* **Problem**
The response should be the data again, identical in every line.

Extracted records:

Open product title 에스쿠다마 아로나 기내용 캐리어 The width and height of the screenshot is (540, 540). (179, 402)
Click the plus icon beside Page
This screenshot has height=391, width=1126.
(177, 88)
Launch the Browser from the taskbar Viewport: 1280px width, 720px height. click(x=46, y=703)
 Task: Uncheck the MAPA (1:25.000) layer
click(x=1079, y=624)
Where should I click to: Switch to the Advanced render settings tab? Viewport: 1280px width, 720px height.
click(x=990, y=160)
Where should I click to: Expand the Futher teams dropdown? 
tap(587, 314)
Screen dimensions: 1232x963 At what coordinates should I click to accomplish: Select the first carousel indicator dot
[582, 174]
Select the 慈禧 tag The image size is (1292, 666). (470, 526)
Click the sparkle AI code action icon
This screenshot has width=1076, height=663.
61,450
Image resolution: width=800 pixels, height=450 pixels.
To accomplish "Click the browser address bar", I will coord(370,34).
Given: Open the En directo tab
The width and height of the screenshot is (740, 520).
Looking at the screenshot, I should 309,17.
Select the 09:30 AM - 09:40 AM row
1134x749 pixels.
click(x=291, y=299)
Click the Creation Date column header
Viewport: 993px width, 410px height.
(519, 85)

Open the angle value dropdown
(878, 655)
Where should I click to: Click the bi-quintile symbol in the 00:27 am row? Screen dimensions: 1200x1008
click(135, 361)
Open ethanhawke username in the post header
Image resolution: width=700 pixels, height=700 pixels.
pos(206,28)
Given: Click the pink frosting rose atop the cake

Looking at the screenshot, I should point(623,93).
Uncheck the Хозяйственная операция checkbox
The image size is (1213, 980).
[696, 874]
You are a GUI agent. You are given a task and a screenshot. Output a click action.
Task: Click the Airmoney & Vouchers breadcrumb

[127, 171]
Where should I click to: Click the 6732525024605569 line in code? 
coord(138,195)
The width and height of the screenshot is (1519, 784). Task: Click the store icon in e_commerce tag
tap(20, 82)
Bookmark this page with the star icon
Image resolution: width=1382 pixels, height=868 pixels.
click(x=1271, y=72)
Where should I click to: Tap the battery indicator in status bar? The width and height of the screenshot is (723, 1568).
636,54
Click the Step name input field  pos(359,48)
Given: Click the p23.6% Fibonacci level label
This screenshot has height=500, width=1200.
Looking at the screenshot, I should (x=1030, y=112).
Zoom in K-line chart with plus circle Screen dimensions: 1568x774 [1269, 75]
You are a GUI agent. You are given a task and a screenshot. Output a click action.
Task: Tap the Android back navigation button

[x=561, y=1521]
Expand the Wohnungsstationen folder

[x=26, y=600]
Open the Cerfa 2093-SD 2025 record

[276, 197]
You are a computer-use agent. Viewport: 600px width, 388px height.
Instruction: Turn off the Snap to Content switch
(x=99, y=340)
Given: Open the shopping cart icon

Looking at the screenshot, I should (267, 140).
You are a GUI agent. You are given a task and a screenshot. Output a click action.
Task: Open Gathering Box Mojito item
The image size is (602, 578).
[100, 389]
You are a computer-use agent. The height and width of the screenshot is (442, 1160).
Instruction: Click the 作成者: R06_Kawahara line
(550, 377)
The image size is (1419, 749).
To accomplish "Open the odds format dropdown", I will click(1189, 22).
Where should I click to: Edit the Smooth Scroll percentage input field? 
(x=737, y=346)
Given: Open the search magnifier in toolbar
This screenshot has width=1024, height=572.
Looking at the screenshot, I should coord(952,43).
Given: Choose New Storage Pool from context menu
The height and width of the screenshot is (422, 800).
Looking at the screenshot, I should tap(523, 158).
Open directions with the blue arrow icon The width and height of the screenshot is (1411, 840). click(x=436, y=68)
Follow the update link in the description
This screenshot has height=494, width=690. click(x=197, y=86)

* **Solution to this exercise**
Open product title 에스쿠다마 아로나 기내용 캐리어 The width and height of the screenshot is (540, 540). (179, 402)
Click the plus icon beside Page
This screenshot has height=391, width=1126.
(177, 88)
Launch the Browser from the taskbar Viewport: 1280px width, 720px height. click(x=46, y=703)
 Task: Uncheck the MAPA (1:25.000) layer
click(x=1079, y=624)
Where should I click to: Switch to the Advanced render settings tab? Viewport: 1280px width, 720px height.
click(x=990, y=160)
Where should I click to: Expand the Futher teams dropdown? 
tap(587, 314)
Screen dimensions: 1232x963 At what coordinates should I click to accomplish: Select the first carousel indicator dot
[582, 174]
Select the 慈禧 tag The image size is (1292, 666). (470, 526)
Click the sparkle AI code action icon
This screenshot has width=1076, height=663.
61,450
Image resolution: width=800 pixels, height=450 pixels.
To accomplish "Click the browser address bar", I will coord(370,34).
Given: Open the En directo tab
The width and height of the screenshot is (740, 520).
Looking at the screenshot, I should 309,17.
Select the 09:30 AM - 09:40 AM row
1134x749 pixels.
click(x=291, y=299)
Click the Creation Date column header
Viewport: 993px width, 410px height.
(519, 85)

Open the angle value dropdown
(878, 655)
Where should I click to: Click the bi-quintile symbol in the 00:27 am row? Screen dimensions: 1200x1008
click(135, 361)
Open ethanhawke username in the post header
Image resolution: width=700 pixels, height=700 pixels.
pos(206,28)
Given: Click the pink frosting rose atop the cake

Looking at the screenshot, I should point(623,93).
Uncheck the Хозяйственная операция checkbox
The image size is (1213, 980).
[696, 874]
You are a GUI agent. You are given a task and a screenshot. Output a click action.
Task: Click the Airmoney & Vouchers breadcrumb

[127, 171]
Where should I click to: Click the 6732525024605569 line in code? 
coord(138,195)
The width and height of the screenshot is (1519, 784). Task: Click the store icon in e_commerce tag
tap(20, 82)
Bookmark this page with the star icon
Image resolution: width=1382 pixels, height=868 pixels.
click(x=1271, y=72)
Where should I click to: Tap the battery indicator in status bar? The width and height of the screenshot is (723, 1568).
636,54
Click the Step name input field  pos(359,48)
Given: Click the p23.6% Fibonacci level label
This screenshot has height=500, width=1200.
Looking at the screenshot, I should (x=1030, y=112).
Zoom in K-line chart with plus circle Screen dimensions: 1568x774 [1269, 75]
You are a GUI agent. You are given a task and a screenshot. Output a click action.
Task: Tap the Android back navigation button

[x=561, y=1521]
Expand the Wohnungsstationen folder

[x=26, y=600]
Open the Cerfa 2093-SD 2025 record

[276, 197]
You are a computer-use agent. Viewport: 600px width, 388px height.
Instruction: Turn off the Snap to Content switch
(x=99, y=340)
Given: Open the shopping cart icon

Looking at the screenshot, I should (267, 140).
You are a GUI agent. You are given a task and a screenshot. Output a click action.
Task: Open Gathering Box Mojito item
The image size is (602, 578).
[100, 389]
You are a computer-use agent. The height and width of the screenshot is (442, 1160).
Instruction: Click the 作成者: R06_Kawahara line
(550, 377)
The image size is (1419, 749).
To accomplish "Open the odds format dropdown", I will click(1189, 22).
Where should I click to: Edit the Smooth Scroll percentage input field? 
(x=737, y=346)
Given: Open the search magnifier in toolbar
This screenshot has width=1024, height=572.
Looking at the screenshot, I should coord(952,43).
Given: Choose New Storage Pool from context menu
The height and width of the screenshot is (422, 800).
Looking at the screenshot, I should tap(523, 158).
Open directions with the blue arrow icon The width and height of the screenshot is (1411, 840). click(x=436, y=68)
Follow the update link in the description
This screenshot has height=494, width=690. click(x=197, y=86)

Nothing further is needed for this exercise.